Aku lantas langsung menarik tanganku, apa apaan ini? Aku menatapnya heran dan juga asistennya. "Bagaimana aku bisa percaya, lagipula aku masih bingung mengapa kalian menyusup! Jika aku tidak tau alasannya maka aku akan terus menganggap kalian sebagai ancaman," terangku berharap mereka mau mengungkapkan alasan yang lebih lokal.
"Cobalah untuk percaya dan kau akan tau alasannya suatu saat nanti!" ucapnya kembali menyakinkan aku.
"Hm, baiklah! aku akan mencoba percaya," yakinku, "Tapi beri satu alasan yang bisa menyakinkan ku!" Tegasku.

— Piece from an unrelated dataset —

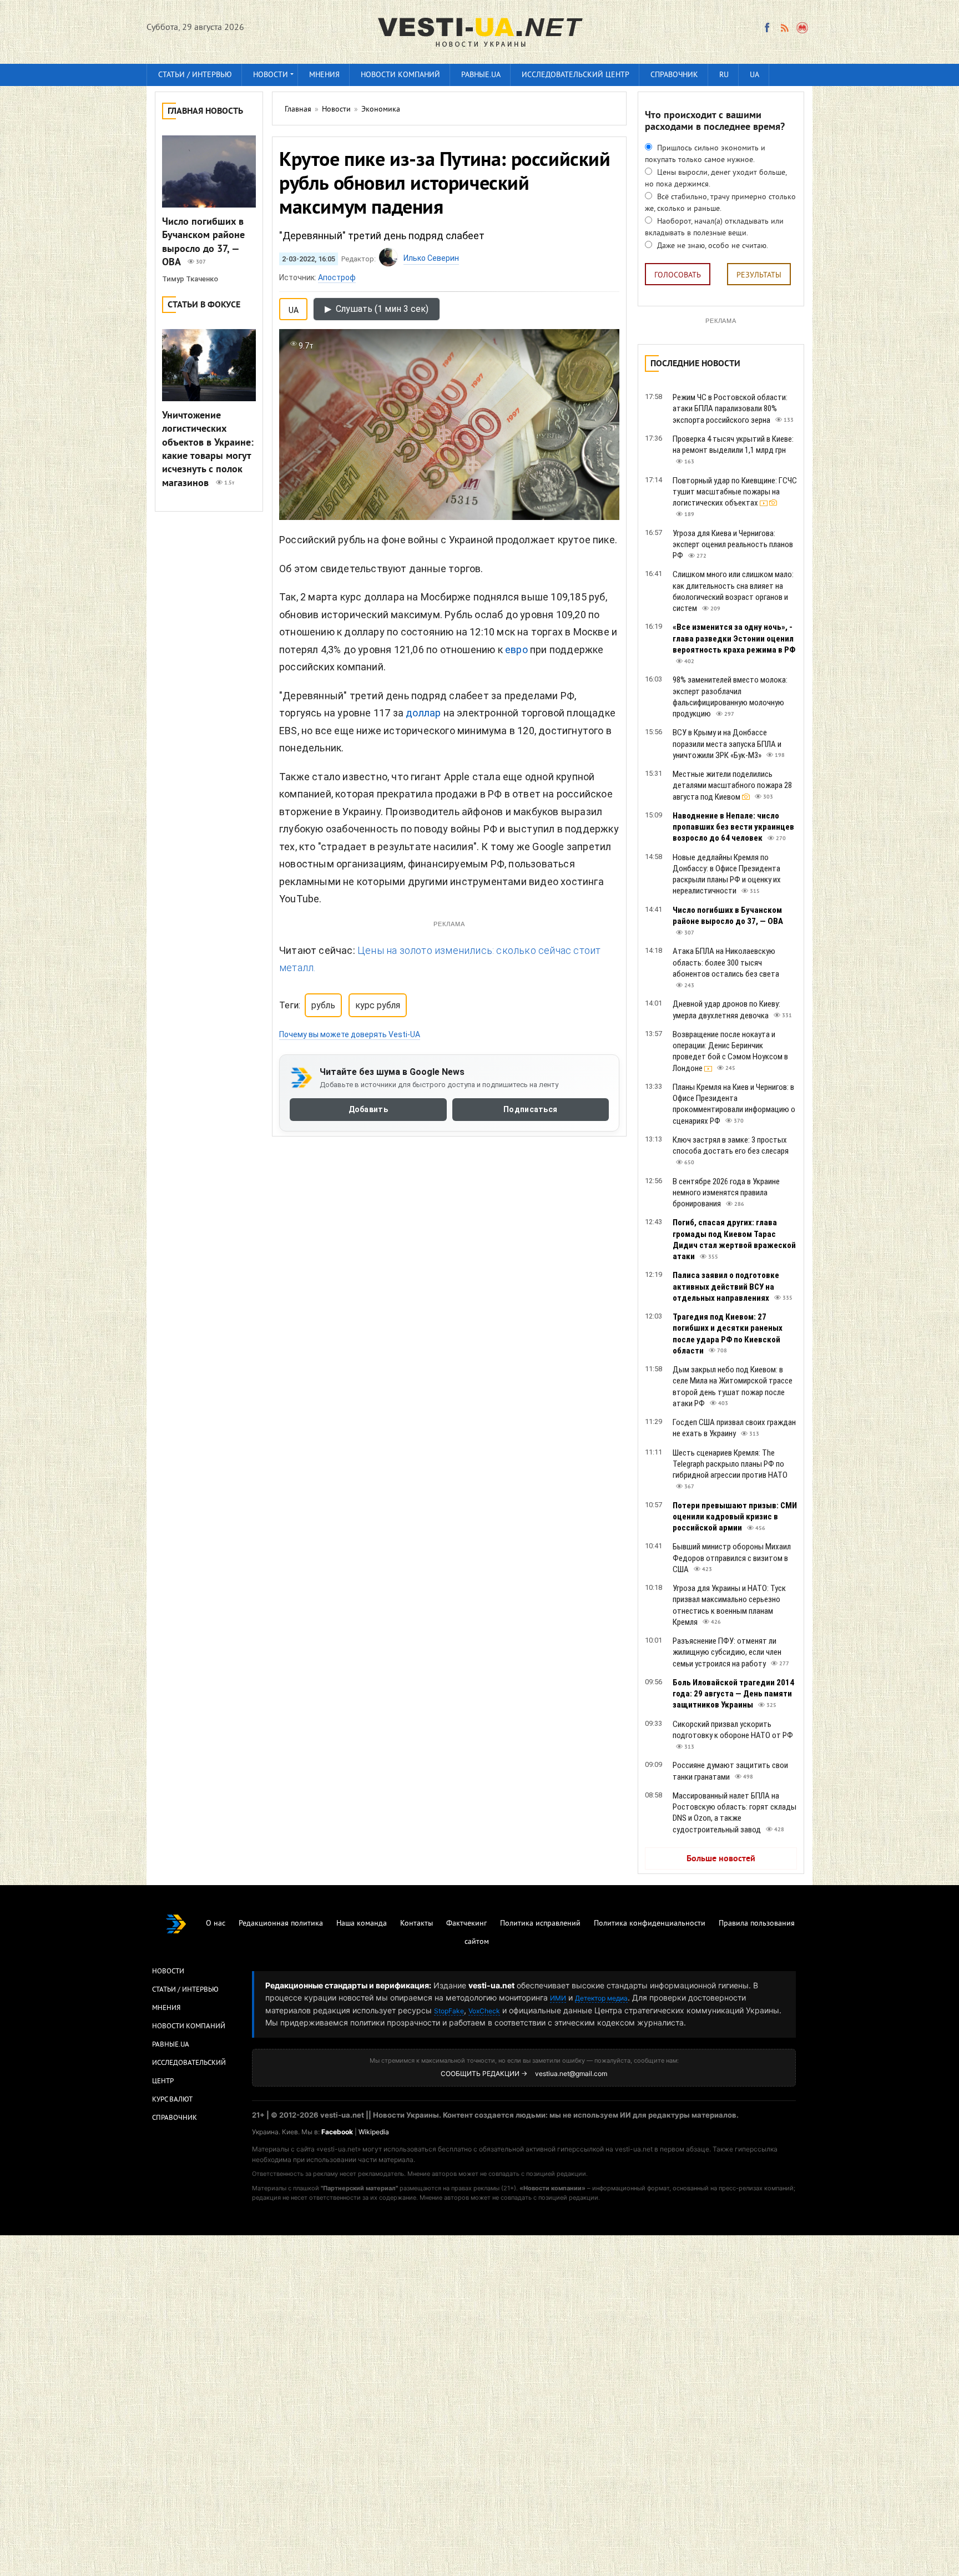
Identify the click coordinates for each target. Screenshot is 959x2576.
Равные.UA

"Tentu, alasannya karena disini!" ucapnya menunjuk bagian dadanya. Lalu dia pergi begitu saja diikuti asistennya yang tadi hanya diam. Aku masih terbengong dengan ucapannya barusan. Aku menyentuh dadaku sendiri dan bertanya tanya maksud pria itu.
Tak mau banyak berpikir lagi masalah sepele seperti itu. Aku kembali ke layar handponeku, aku masuk keruang kerjaku dan mulai bekerja. Terlalu banyak masalah hari ini dan aku harus bekerja ekstra untuk tugas kantor. Banyak tugas yang terbengkalai hanya karena beberapa permainan.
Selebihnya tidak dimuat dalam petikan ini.